Entries supplied
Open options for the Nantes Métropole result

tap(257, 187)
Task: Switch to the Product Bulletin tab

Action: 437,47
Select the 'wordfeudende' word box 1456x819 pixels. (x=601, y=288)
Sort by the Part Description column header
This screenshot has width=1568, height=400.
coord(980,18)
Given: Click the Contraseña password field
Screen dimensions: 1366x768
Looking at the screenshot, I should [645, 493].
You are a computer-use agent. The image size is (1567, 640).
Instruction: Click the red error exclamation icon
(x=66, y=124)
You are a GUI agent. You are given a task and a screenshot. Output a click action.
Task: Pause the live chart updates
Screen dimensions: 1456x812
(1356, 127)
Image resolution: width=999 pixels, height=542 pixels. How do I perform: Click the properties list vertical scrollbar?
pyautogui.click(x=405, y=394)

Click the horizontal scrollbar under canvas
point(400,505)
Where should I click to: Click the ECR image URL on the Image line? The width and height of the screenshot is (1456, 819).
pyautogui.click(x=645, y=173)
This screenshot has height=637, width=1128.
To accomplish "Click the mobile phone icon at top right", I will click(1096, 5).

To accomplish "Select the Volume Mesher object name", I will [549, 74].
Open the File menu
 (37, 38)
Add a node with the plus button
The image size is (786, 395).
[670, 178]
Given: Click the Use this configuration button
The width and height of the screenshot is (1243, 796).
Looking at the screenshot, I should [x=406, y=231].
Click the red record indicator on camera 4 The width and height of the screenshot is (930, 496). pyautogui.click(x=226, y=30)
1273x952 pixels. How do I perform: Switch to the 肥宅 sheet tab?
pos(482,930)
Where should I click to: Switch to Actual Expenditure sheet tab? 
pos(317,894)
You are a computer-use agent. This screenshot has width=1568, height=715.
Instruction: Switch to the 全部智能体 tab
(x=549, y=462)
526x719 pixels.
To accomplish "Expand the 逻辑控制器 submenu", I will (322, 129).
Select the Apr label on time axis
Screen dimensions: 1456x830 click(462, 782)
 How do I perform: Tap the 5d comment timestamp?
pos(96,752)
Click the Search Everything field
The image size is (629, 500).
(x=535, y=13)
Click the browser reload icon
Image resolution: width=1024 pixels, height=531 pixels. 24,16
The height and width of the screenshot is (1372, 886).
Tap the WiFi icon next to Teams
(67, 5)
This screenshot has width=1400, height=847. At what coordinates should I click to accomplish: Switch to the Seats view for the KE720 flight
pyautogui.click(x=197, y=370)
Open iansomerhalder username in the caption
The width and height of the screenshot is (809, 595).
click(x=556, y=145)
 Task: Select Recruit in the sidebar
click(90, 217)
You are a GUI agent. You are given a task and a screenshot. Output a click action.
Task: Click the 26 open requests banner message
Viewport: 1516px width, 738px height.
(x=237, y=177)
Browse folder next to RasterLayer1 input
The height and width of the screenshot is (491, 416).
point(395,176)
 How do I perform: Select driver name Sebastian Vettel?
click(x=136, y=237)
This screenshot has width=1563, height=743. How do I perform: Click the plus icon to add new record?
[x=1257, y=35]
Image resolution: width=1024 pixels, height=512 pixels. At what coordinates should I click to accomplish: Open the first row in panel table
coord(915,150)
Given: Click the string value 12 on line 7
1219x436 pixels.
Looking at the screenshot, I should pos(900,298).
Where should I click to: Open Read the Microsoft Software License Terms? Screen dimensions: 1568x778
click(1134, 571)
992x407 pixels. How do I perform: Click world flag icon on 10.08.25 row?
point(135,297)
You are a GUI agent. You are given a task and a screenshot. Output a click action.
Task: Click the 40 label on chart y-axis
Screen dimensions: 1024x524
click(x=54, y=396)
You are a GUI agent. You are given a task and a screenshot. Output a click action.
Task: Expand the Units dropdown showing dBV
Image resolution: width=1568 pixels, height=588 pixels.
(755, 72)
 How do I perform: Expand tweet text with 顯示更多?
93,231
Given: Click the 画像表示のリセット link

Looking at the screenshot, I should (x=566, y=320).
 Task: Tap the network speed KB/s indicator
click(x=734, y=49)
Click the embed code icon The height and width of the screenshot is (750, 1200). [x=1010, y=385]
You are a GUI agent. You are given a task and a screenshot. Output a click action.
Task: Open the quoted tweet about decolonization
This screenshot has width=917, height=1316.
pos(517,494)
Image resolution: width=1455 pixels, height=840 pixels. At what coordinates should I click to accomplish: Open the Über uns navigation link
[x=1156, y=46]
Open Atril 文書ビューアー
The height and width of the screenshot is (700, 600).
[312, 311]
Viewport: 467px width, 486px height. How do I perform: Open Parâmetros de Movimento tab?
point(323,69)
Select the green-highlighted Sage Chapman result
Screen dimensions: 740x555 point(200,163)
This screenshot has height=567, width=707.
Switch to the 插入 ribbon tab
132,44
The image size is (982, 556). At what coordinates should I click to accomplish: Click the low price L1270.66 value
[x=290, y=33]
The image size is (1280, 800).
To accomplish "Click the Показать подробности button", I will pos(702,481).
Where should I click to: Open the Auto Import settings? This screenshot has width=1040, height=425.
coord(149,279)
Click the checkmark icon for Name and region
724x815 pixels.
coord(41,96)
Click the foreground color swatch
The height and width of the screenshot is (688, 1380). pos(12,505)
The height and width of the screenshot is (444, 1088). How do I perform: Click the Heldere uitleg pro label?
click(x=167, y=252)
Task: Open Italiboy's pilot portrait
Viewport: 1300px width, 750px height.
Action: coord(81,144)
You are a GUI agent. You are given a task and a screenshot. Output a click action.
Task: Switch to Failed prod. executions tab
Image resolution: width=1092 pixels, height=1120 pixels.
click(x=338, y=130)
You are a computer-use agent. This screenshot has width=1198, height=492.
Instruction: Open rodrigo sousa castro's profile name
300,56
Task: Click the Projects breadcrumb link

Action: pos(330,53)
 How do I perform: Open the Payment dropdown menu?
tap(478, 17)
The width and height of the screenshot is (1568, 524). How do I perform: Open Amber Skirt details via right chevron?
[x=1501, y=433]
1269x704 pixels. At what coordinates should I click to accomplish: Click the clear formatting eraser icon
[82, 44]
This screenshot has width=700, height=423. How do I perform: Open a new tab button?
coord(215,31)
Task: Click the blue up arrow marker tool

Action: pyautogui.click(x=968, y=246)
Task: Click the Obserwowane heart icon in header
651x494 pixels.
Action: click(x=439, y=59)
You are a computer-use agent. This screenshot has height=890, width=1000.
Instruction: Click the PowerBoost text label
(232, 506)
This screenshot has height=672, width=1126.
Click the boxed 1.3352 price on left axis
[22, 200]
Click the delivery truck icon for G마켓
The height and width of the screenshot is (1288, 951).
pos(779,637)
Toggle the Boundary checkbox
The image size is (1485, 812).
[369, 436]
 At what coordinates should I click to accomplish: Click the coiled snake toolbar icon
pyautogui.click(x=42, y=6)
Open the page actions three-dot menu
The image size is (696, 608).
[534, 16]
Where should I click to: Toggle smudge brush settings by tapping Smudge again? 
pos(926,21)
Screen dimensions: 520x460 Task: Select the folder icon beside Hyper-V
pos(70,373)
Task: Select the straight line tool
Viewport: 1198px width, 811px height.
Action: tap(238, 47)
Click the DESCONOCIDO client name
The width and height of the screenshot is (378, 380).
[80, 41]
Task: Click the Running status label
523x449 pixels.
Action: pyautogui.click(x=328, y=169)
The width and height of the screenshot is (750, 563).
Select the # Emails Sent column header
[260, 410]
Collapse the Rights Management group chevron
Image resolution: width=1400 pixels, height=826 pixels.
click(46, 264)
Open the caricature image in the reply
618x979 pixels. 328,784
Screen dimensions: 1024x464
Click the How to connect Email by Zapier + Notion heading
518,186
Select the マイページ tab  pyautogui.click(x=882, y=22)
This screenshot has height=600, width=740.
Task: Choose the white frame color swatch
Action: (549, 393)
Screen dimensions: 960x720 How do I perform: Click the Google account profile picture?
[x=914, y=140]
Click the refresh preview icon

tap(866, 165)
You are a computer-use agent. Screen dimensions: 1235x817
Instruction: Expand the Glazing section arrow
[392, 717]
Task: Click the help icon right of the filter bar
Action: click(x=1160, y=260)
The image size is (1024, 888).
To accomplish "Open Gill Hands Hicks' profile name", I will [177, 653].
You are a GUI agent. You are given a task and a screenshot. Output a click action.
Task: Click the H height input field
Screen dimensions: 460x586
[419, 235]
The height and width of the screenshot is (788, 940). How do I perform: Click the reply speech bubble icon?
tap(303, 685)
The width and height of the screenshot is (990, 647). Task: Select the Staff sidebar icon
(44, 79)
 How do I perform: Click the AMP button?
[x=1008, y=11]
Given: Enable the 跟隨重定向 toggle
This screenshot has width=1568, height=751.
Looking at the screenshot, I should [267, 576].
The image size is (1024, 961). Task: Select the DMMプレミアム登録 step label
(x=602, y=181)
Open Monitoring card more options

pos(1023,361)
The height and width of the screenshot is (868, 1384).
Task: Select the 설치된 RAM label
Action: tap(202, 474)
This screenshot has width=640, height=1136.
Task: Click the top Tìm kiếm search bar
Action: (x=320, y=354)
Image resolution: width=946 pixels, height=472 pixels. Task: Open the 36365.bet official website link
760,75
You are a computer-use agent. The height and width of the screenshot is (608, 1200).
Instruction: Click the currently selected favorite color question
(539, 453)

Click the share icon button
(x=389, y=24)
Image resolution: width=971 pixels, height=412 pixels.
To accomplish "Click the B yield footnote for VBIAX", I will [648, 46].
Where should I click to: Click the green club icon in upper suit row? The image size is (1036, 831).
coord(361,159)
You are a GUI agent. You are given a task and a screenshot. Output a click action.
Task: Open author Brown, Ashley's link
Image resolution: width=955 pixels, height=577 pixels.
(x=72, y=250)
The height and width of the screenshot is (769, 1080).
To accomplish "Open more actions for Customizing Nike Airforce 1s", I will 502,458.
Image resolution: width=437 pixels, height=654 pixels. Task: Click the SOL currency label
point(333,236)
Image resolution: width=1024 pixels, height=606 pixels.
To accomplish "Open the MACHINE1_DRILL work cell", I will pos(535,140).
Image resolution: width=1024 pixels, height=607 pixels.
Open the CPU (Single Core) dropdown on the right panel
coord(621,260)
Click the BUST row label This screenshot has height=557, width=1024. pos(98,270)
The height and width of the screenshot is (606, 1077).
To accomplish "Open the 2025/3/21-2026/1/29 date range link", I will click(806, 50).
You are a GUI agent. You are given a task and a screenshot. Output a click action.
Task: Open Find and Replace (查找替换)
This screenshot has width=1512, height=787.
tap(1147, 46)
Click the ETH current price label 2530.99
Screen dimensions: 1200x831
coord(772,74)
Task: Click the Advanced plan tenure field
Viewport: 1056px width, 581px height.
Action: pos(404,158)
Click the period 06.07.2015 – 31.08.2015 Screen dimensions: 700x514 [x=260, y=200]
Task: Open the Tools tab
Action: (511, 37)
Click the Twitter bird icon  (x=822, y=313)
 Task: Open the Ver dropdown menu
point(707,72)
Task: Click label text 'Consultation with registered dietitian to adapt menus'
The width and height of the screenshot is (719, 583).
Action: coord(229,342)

Description of the task
Every line of the material that holds "actions" should be copied out as the answer.

Output for this task
Open the page actions three-dot menu
To accomplish "Open more actions for Customizing Nike Airforce 1s", I will 502,458.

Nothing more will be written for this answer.